— START OF AVAILABLE RECORDS —
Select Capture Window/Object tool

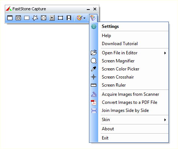click(18, 18)
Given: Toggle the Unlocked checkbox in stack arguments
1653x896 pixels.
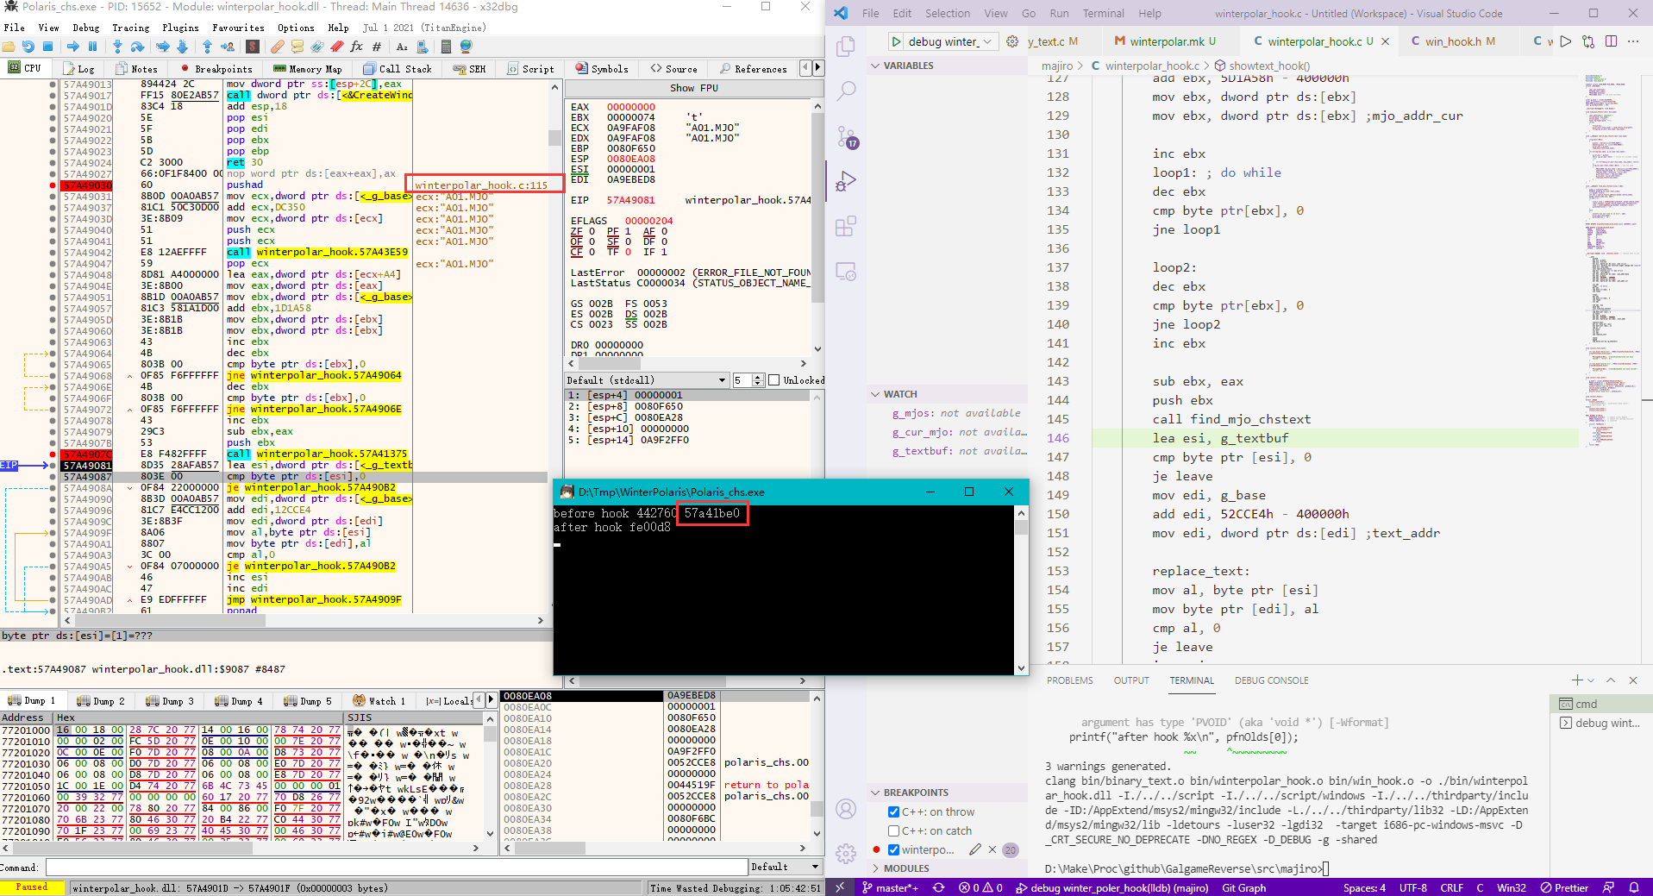Looking at the screenshot, I should pyautogui.click(x=773, y=380).
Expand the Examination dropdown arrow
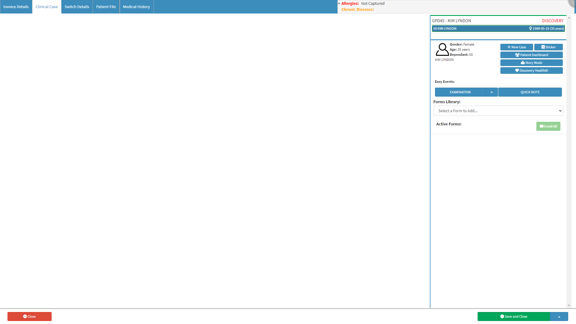Image resolution: width=576 pixels, height=324 pixels. point(492,92)
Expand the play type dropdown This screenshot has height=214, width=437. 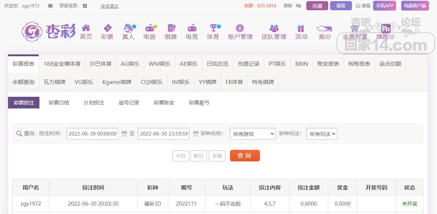coord(321,134)
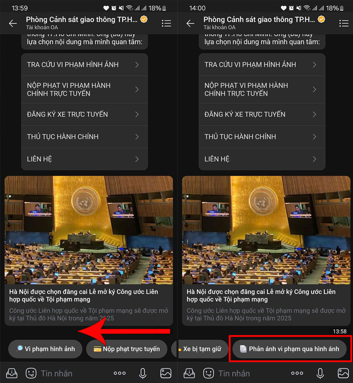Tap Phản ánh vi phạm qua hình ảnh button
The height and width of the screenshot is (383, 353).
pyautogui.click(x=289, y=349)
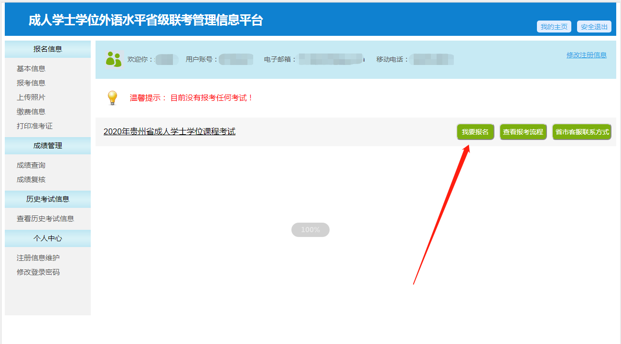The width and height of the screenshot is (621, 344).
Task: Go to 我的主页
Action: click(554, 27)
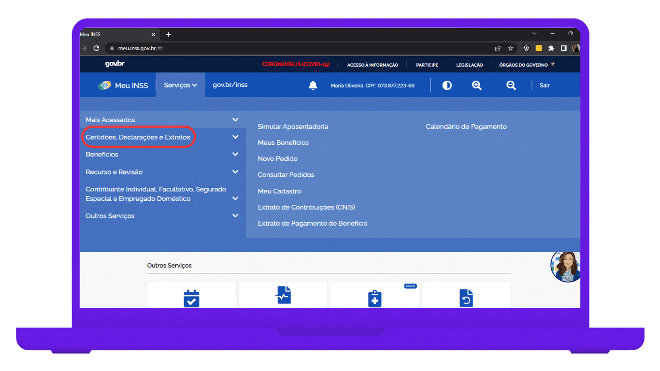Open the virtual assistant avatar

pyautogui.click(x=566, y=266)
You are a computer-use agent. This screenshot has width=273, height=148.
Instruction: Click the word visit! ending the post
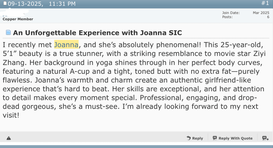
— END OF AVAILABLE RECORDS —
EXERCISE DESCRIPTION: Rewrite the part of the records that opens with the line containing "You are a computer-use" and runs through the end of the records, with "post" changed to "comment" and everything else kept the same. Leave the pictures out.

ANSWER BELOW:
You are a computer-use agent. This screenshot has width=273, height=148.
Instruction: Click the word visit! ending the comment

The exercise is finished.